B.The attacker goes for what you believe about yourself

Avācya-vāda, the unspeakable words, work by exploiting an existing crack. Nobody is undone by criticism in an area where they feel genuinely secure. The words about sāmarthya, capability, sting because on some level Arjuna is already questioning his own strength. The enemy's scorn is loud; the inner doubt is louder.

C.Two kinds of pain, one person trying to avoid both

Arjuna has been describing the pain of fighting: grief, guilt, the sight of dead relatives. Krishna now introduces the other cost: the pain of not fighting, which includes the contempt of others. Neither path is pain-free. The verse is a pincer that removes the illusion of a clean exit.

D.The rhetorical question is a checkpoint

Tato duḥkhataraṃ nu kim, what could be more painful? This is Krishna asking Arjuna to actually feel the comparison instead of just reasoning about it. Most decisions are not won by logic; they're won by whichever anticipated pain feels more unbearable. Krishna is asking Arjuna to be honest about which pain he is actually running from.

4.Modern parallel

Person A is a senior executive who steps back from a difficult decision, citing team welfare and complexity. Privately they know they flinched. Colleagues begin to read it the same way. The quiet whispers about whether they have what it takes begin. Person A now lives with a different, slower pain: not the pain of the decision, but the erosion of self-image every time the topic comes up. Person B makes the hard call, takes the immediate heat, and weathers the criticism directly. The pain is sharp and short. After it passes, they know something about themselves that Person A does not know. The reputation stands on something real.

Today's world · 2026

LinkedIn is a machine for turning inaction into visible cowardice.

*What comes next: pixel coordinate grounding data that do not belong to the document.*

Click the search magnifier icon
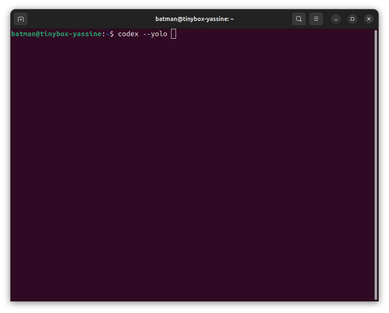Screen dimensions: 389x313 tap(299, 19)
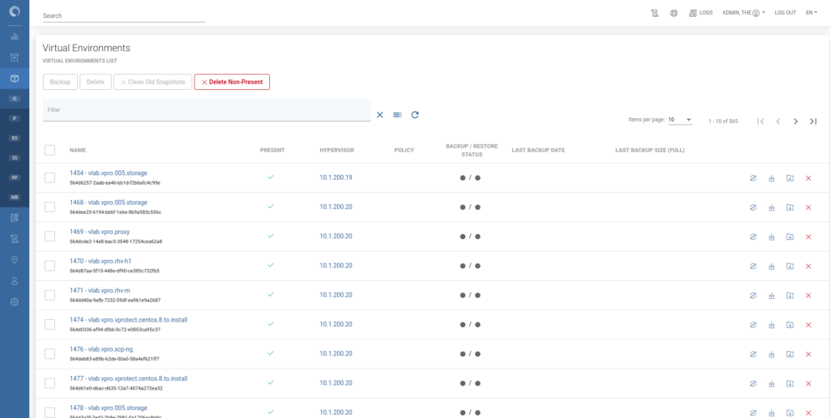Open the column list view icon

point(397,115)
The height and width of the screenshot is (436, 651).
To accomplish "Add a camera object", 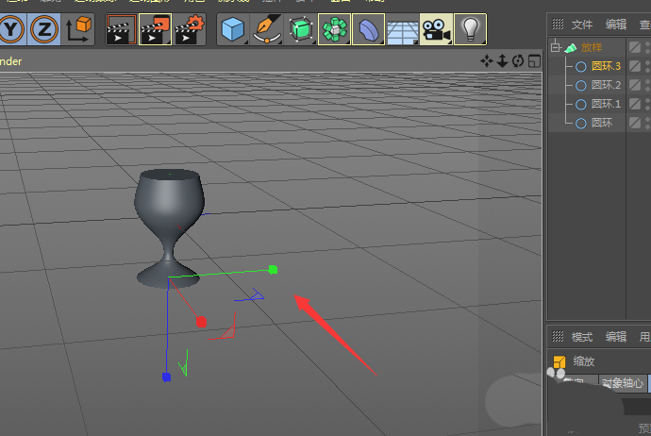I will pyautogui.click(x=436, y=30).
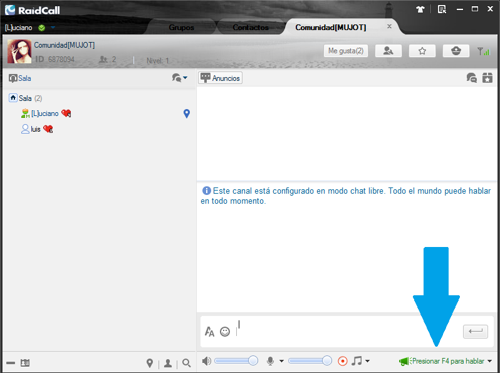Mute the speaker output
The height and width of the screenshot is (373, 500).
coord(207,360)
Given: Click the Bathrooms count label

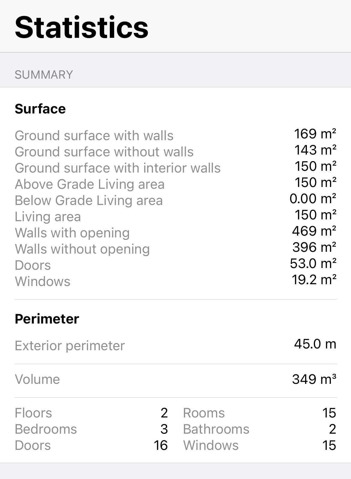Looking at the screenshot, I should [216, 429].
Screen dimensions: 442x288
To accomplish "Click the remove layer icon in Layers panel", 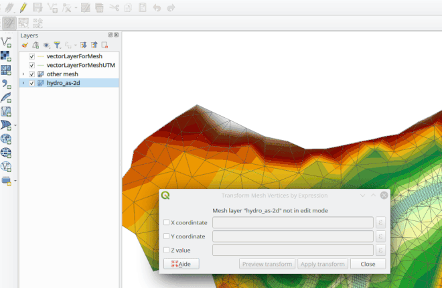I will click(104, 45).
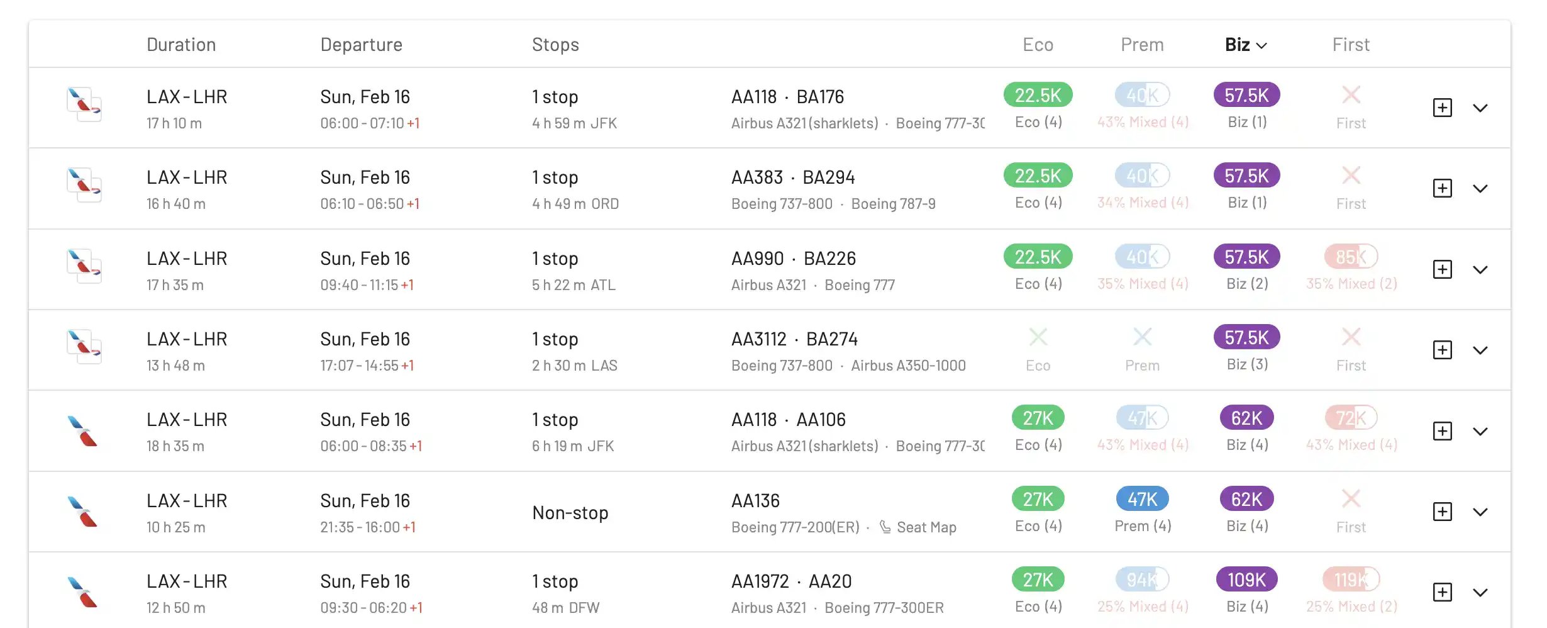Select the 57.5K Biz fare for AA3112 · BA274
The height and width of the screenshot is (628, 1547).
click(x=1246, y=337)
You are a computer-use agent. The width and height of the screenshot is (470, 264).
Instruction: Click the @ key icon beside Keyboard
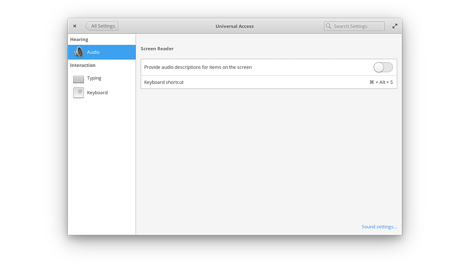point(79,93)
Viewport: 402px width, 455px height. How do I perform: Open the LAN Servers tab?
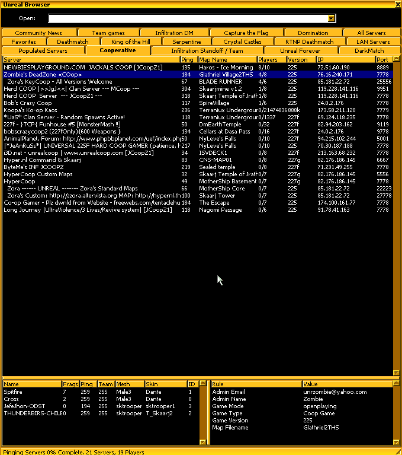pos(373,42)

When someone in a leadership role publicly hedges, delays, or retreats from a stated position, the comments section fills quickly with precisely the kind of avācya-vāda Krishna describes: not criticism of the decision but mockery of the person's nerve.

The verse points to something the platform makes very concrete: reputational pain from staying silent is often more corrosive than the pain of acting and getting it wrong. People who never take a position rarely escape judgment; they just receive it later, and quieter.

The practical move is not to chase reputation. It's to notice which pain you're actually organizing your choices around. That's the question Krishna is really asking.

What comes next

Verse 2.37 offers the resolution to this pincer: whether you die or win, there is no actual loss at the level that matters. Krishna shifts from pressing the wound to pointing past it. When ready, say: "2.37"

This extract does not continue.